Mumbai: Assets managed by mutual funds remained largely unaffected by the stock market crash last month, as new investors continued to enter at lower levels in search of buying opportunities, research firm Crisil said on 8 February.
“Of the 32 fund houses, as many as 14 actually registered an increase in assets under management (AUMs) in January,” Crisil FundServices’ head (fund services and fixed income research), Krishnan Sitaraman, said.
Despite the fall in the market, mutual funds were net buyers to the tune of Rs7,700 crore in the secondary market, in January 2008, up from Rs3,000 crore in December 2007, Crisil said its its monthly update on the MF industry.
The total AUM dropped only marginally by Rs2,200 crore (0.4%) to Rs5,52,000 crore as on 31 January, against Rs5,54,000 crore a month ago, despite a sharp correction in equity markets.
The NSE Nifty lost more than 16% in January 2008 over the previous month.
Anil Ambani group’s Reliance Mutual Fund continued to top the AUM sweepstakes in January with an AUM of Rs77,200 crore, followed by ICICI Prudential Mutual Fund (Rs64,100 crore).
UTI MF, which has filed a draft prospectus for an IPO, however, slipped to third position with an AUM of Rs52,700 crore, followed by HDFC MF (Rs43,800 crore) and Birla Sun Life MF (Rs36,000 crore).

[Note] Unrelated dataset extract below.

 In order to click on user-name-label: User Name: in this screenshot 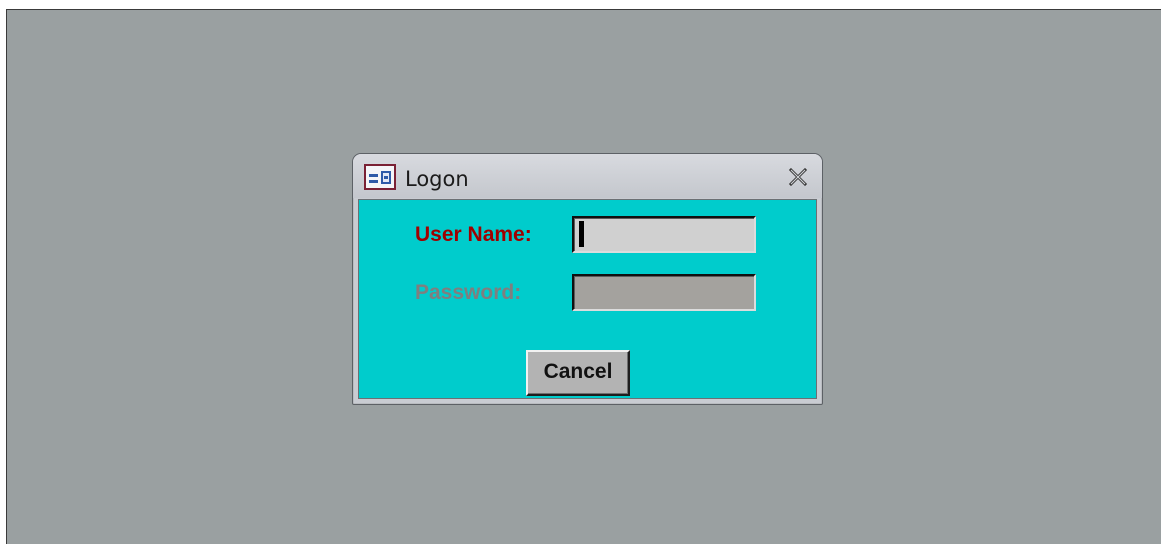, I will do `click(474, 234)`.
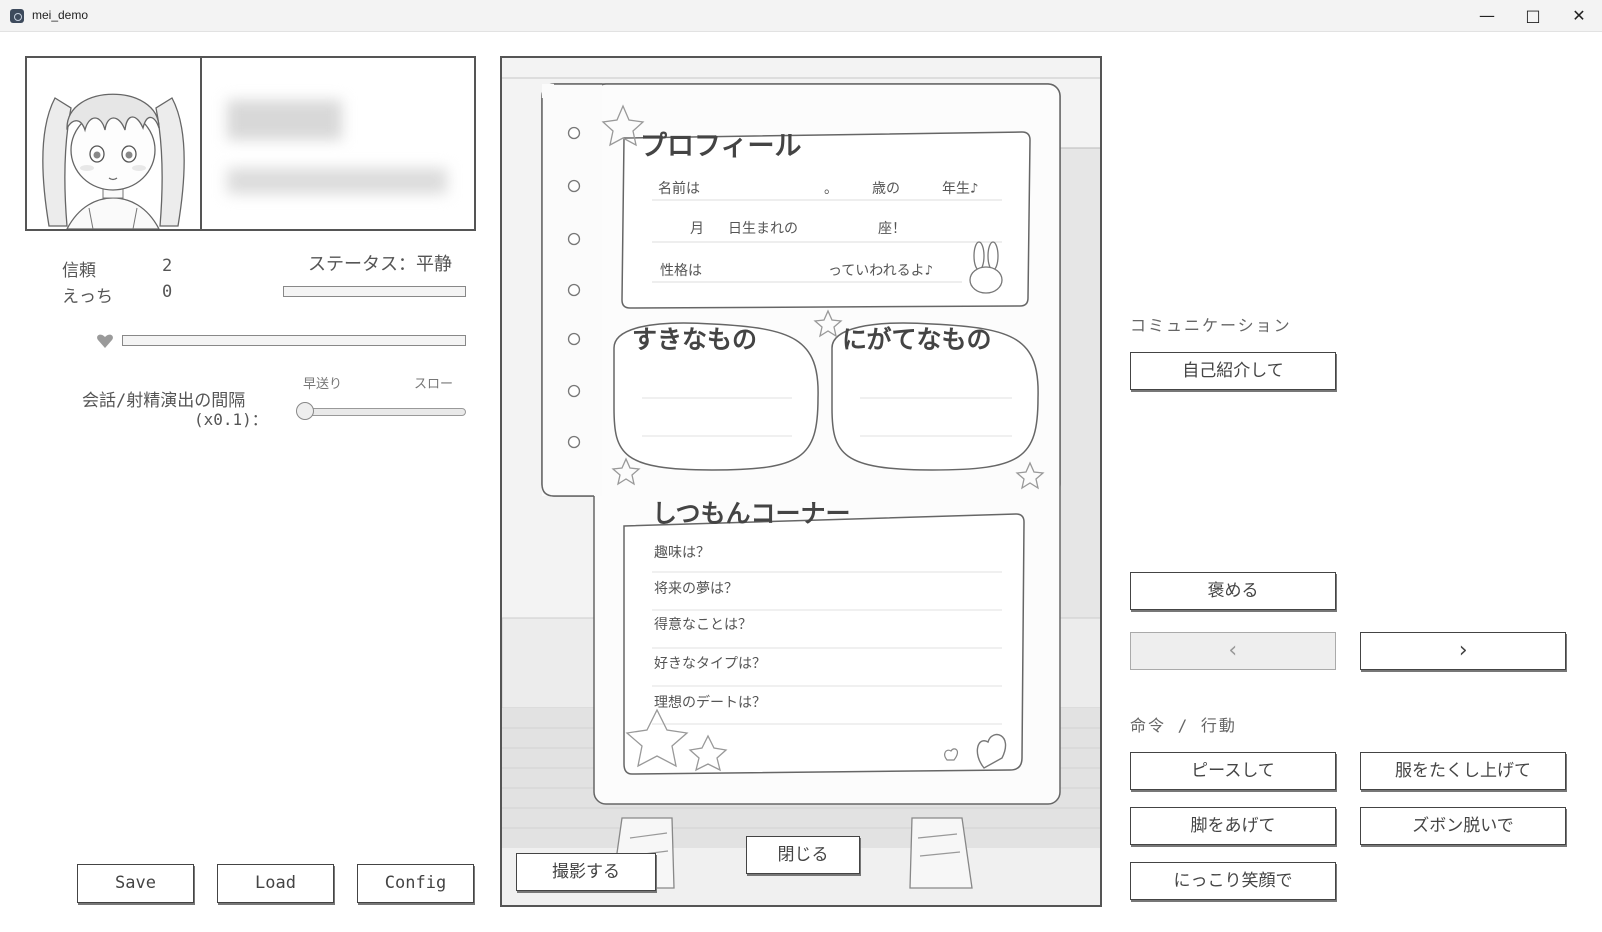 The image size is (1602, 932). What do you see at coordinates (284, 120) in the screenshot?
I see `blurred-name` at bounding box center [284, 120].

Among the top five fund houses, AUMs of ICICI Pru and Birla Sun Life rose by Rs7,300 crore and Rs4,100 crore each. In percentage terms, Lotus India Mutual Fund’s AUM rose 42% during the month to Rs10,100 crore.
However, the returns from equity funds were not encouraging during the month.

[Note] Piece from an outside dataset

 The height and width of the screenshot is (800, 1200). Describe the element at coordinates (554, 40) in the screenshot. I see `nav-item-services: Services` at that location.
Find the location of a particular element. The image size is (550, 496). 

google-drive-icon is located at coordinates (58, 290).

Crisis said that three of its mutual fund indices (those with equity components) ended with losses in January 2008, after four consecutive months of positive run.
In comparison, most debt market indices not only ended positive in January 2008, but also largely exceeded the returns in December 2007.
During the month, market regulator Sebi approved removal of charging and amortization of initial issue expenses in close-ended mutual fund schemes. Henceforth, all mutual fund schemes would, therefore, meet expenses connected with sales and distribution of schemes from the entry load.
Consequently, waiver of load for direct applicants would also be available in close ended schemes, Crisil Fund Services said.
Crisil FundServices is a leading provider of fund evaluation and risk solutions to the Indian MF industry.